Ulteriore rinvio del contributo ENPAM 4%

ENPAM ha ulteriormente rinviato al 30 settembre di quest’anno il termine ultimo per versare il nuovo contributo del 4 per cento a carico degli specialisti che esercitano in strutture private accreditate con il Servizio Sanitario Nazionale.

La scadenza, in un primo tempo fissata al 31 marzo scorso, era già stata rimandata una volta. Nel frattempo, il Consiglio di Amministrazione di ENPAM, con il via libera dei Ministeri Vigilanti, ha introdotto un tetto al contributo.

Per effetto di questa misura i Medici e gli Odontoiatri coinvolti, su richiesta, potranno limitare il contributo aggiuntivo in modo che l’importo non superi un decimo del compenso ricevuto dalla struttura (oppure un ventesimo del compenso nel caso di pensionati).

Le modalità operative per fare richiesta del tetto e per versare il contributo del 4% verranno rese note da ENPAM in tempo utile per la scadenza del 30 settembre 2024.

Pienamente accolte in seno al Consiglio di Amministrazione le istanze più volte prodotte alla Fondazione da parte di Acop, in quanto il comunicato diffuso da ENPAM sulla delibera adottata dalla con l’ok dei Ministeri Vigilanti, finalmente fa riferimento al contributo a carico degli specialisti e non più a carico delle strutture sanitarie, con la possibilità di ridurre l’importo ad un decimo di quanto effettivamente corrisposto al medico dalla struttura e non più sulla base del fatturato che la struttura sanitaria avrebbe prodotto grazie all’apporto del medico libero professionista.

Questi professionisti – si legge sul sito ENPAM – beneficiano da tempo di un contributo previdenziale del 2% calcolato sul fatturato del proprio committente.
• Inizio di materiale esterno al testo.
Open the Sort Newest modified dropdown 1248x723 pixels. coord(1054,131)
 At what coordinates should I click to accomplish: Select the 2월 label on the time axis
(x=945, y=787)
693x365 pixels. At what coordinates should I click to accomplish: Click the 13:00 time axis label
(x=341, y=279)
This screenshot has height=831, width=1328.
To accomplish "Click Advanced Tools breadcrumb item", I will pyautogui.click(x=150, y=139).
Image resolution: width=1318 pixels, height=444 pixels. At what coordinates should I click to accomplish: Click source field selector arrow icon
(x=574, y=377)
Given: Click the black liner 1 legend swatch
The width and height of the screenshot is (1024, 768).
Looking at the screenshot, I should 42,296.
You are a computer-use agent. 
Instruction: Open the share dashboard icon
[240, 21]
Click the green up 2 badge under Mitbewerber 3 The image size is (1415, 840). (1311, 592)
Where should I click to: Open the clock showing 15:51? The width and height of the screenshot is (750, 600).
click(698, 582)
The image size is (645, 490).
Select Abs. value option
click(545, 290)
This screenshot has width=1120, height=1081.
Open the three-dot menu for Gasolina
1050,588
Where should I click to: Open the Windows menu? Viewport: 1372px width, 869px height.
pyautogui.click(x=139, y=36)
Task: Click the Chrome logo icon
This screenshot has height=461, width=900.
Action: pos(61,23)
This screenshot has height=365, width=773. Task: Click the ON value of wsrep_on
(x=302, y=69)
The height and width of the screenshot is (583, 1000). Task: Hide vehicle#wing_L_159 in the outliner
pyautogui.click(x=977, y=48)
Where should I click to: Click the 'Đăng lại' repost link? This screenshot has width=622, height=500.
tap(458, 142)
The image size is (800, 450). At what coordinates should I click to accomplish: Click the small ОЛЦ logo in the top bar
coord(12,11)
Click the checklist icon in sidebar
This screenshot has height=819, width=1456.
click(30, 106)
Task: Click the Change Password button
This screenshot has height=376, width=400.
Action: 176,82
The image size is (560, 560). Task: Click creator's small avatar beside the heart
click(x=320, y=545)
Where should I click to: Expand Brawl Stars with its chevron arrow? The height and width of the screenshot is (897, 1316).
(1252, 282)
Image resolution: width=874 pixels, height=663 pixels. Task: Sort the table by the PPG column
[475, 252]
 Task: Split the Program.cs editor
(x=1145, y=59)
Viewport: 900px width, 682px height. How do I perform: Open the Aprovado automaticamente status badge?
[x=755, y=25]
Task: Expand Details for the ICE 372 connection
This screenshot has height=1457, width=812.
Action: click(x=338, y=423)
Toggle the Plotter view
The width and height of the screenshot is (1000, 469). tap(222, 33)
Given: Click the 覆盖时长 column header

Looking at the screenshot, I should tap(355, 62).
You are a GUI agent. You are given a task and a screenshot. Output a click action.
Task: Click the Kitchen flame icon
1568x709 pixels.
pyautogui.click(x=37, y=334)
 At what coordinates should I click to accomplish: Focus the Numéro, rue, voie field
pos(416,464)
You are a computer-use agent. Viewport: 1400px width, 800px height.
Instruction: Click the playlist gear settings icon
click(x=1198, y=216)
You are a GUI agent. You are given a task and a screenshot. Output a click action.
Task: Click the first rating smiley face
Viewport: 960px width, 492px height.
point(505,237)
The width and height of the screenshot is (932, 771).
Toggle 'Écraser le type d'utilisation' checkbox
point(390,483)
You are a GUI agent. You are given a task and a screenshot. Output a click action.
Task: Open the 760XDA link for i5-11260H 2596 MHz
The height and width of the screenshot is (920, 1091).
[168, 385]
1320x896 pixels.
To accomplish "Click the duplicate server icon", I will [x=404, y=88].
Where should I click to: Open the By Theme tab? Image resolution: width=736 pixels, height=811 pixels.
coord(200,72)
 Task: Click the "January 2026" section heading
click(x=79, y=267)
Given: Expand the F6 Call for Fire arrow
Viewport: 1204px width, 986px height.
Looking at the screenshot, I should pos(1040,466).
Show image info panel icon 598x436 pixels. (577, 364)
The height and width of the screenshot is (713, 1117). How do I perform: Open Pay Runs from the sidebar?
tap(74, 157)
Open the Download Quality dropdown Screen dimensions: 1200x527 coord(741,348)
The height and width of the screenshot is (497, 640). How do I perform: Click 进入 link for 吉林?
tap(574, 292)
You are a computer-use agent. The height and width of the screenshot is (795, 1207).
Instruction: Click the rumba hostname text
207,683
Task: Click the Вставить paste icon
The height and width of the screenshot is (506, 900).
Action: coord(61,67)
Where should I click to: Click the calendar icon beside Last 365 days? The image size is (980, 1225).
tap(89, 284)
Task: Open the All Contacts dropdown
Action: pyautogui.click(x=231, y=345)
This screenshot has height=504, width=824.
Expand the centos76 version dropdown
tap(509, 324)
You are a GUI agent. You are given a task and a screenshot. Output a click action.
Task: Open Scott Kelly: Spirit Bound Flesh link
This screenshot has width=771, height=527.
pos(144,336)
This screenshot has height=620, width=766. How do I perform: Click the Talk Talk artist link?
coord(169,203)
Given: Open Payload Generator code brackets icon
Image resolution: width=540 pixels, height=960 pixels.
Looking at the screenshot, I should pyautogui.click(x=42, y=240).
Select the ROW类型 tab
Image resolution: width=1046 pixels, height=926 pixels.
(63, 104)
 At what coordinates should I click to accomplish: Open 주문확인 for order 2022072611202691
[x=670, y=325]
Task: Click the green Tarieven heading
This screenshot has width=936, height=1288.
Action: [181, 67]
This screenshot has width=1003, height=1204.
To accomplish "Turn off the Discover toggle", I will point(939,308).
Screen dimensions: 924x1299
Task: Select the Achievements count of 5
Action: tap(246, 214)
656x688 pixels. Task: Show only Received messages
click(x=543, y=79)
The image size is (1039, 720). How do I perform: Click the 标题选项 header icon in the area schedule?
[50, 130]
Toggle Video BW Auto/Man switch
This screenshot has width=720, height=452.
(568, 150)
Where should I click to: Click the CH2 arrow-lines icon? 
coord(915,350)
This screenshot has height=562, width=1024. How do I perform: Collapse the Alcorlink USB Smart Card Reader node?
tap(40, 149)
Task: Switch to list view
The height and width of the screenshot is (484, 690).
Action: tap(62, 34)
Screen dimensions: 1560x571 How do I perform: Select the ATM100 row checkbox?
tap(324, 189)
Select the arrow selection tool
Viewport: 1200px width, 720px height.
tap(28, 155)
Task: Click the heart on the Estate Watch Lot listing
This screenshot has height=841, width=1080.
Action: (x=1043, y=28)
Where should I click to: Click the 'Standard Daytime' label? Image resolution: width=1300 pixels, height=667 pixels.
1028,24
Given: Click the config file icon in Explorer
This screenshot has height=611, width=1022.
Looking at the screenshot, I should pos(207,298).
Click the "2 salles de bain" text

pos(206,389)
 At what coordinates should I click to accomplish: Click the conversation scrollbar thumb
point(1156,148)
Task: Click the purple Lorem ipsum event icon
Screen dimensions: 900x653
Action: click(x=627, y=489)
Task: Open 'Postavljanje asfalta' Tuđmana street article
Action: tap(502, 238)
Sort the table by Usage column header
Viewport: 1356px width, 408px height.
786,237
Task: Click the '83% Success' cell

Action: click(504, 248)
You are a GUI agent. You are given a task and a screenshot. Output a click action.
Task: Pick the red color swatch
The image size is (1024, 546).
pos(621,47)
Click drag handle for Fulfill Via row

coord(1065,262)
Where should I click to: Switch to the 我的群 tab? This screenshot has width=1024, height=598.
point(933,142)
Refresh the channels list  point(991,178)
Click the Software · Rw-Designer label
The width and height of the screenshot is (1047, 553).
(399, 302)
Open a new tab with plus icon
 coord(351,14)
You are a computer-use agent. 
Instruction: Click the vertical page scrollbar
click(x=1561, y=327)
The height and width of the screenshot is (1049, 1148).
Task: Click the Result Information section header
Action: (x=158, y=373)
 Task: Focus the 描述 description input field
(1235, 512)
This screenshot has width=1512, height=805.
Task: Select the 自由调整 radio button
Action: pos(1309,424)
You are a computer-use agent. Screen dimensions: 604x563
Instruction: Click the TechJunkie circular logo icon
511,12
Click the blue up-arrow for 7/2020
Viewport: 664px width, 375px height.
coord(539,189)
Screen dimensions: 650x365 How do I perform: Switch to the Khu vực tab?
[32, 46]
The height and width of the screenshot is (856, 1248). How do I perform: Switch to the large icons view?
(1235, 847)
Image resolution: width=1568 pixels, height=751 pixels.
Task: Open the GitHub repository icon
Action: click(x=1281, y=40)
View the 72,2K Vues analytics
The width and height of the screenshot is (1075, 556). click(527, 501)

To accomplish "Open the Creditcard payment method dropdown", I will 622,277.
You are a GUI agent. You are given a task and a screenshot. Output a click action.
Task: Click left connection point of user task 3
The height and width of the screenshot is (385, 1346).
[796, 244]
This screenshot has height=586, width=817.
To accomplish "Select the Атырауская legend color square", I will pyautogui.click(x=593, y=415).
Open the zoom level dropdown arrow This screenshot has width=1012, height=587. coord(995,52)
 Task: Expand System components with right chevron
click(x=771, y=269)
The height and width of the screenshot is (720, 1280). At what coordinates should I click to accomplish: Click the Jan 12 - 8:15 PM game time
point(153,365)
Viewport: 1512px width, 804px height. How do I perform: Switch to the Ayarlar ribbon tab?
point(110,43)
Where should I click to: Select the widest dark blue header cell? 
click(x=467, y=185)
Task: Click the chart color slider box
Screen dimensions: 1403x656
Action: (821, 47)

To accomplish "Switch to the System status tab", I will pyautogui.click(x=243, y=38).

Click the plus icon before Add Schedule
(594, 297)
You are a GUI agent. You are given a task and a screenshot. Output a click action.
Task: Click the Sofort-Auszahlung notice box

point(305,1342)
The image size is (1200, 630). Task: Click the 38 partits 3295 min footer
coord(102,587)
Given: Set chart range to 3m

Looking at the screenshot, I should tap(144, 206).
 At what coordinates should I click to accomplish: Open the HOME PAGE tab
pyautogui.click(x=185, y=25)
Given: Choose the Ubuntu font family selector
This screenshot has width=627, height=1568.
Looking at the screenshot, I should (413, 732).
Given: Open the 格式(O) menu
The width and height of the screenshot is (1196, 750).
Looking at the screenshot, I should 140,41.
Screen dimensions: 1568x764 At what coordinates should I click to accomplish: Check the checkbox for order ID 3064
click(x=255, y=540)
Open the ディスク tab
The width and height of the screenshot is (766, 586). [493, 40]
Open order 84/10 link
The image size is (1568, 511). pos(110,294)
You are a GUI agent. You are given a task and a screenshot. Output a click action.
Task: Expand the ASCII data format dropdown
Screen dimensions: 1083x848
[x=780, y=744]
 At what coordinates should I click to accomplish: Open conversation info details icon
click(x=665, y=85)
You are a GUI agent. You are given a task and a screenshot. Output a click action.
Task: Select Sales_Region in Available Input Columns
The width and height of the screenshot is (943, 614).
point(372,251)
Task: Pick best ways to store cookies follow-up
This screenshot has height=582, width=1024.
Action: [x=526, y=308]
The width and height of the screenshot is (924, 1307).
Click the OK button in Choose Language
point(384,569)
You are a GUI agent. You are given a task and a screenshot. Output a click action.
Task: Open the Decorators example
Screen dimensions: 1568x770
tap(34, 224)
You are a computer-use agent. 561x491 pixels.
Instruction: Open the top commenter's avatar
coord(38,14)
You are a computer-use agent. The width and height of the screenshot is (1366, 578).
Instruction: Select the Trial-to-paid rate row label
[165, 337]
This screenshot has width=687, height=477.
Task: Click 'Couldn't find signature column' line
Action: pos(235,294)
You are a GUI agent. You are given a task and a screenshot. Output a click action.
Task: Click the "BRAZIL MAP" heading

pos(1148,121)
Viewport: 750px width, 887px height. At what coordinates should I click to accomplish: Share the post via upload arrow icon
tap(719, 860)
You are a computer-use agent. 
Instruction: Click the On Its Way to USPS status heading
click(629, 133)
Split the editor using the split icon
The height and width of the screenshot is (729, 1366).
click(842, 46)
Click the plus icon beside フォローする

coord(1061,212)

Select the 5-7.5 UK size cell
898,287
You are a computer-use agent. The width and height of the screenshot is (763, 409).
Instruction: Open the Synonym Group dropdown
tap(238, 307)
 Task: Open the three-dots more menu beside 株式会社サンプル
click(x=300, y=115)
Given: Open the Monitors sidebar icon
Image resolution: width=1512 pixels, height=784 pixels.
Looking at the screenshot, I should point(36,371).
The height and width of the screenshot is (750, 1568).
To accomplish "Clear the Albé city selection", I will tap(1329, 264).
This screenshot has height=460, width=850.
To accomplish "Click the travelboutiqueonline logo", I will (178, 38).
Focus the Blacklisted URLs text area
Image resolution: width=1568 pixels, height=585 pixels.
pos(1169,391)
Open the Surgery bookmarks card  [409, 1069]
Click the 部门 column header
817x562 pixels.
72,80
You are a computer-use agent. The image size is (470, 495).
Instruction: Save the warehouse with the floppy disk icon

Da quest’anno, infatti, gli stessi sanitari devono aggiungere un ulteriore contributo del 4%, sempre calcolato sul fatturato delle strutture committenti, ma a carico dei singoli professionisti.

Tuttavia, in alcune situazioni particolari oppure nel caso di medici sottopagati, è emerso il problema che il 4% calcolato su quanto la struttura fattura al SSN possa rappresentare un importo troppo elevato rispetto al compenso che la struttura stessa riconosce al medico.

Il Cda dell’ente di previdenza con la delibera ha quindi deciso che il singolo professionista potrà chiedere di limitare il pagamento di questo 4% in modo che l’importo non superi un decimo del compenso ricevuto dalla struttura (oppure un ventesimo del compenso nel caso di pensionati).

“Posto che il problema dei compensi troppo bassi ai medici va risolto alzandoli – dice il presidente dell’Enpam Alberto Oliveti –, nel frattempo abbiamo ritenuto doveroso che l’Ente di previdenza tutelasse i colleghi con una clausola di salvaguardia”.

L’introduzione del contributo del 4% si è resa necessaria per ristabilire l’equilibrio previdenziale della gestione degli Specialisti esterni, come richiesto dai ministeri vigilanti e dalla Corte dei conti.

Nel caso dei medici in attività, questa contribuzione aggiuntiva farà maturare una pensione futura più alta. In modo analogo, nel caso di medici che svolgono attività specialistica esterna dopo il pensionamento, questi contributi danno diritto a un supplemento di pensione che l’Enpam liquiderà periodicamente in automatico, cioè senza bisogno di richiesta.

Piena soddisfazione da parte del Direttivo Nazionale di Acop per le determinazioni adottate anche grazie al contributo delle riflessioni proposte dall’associazione.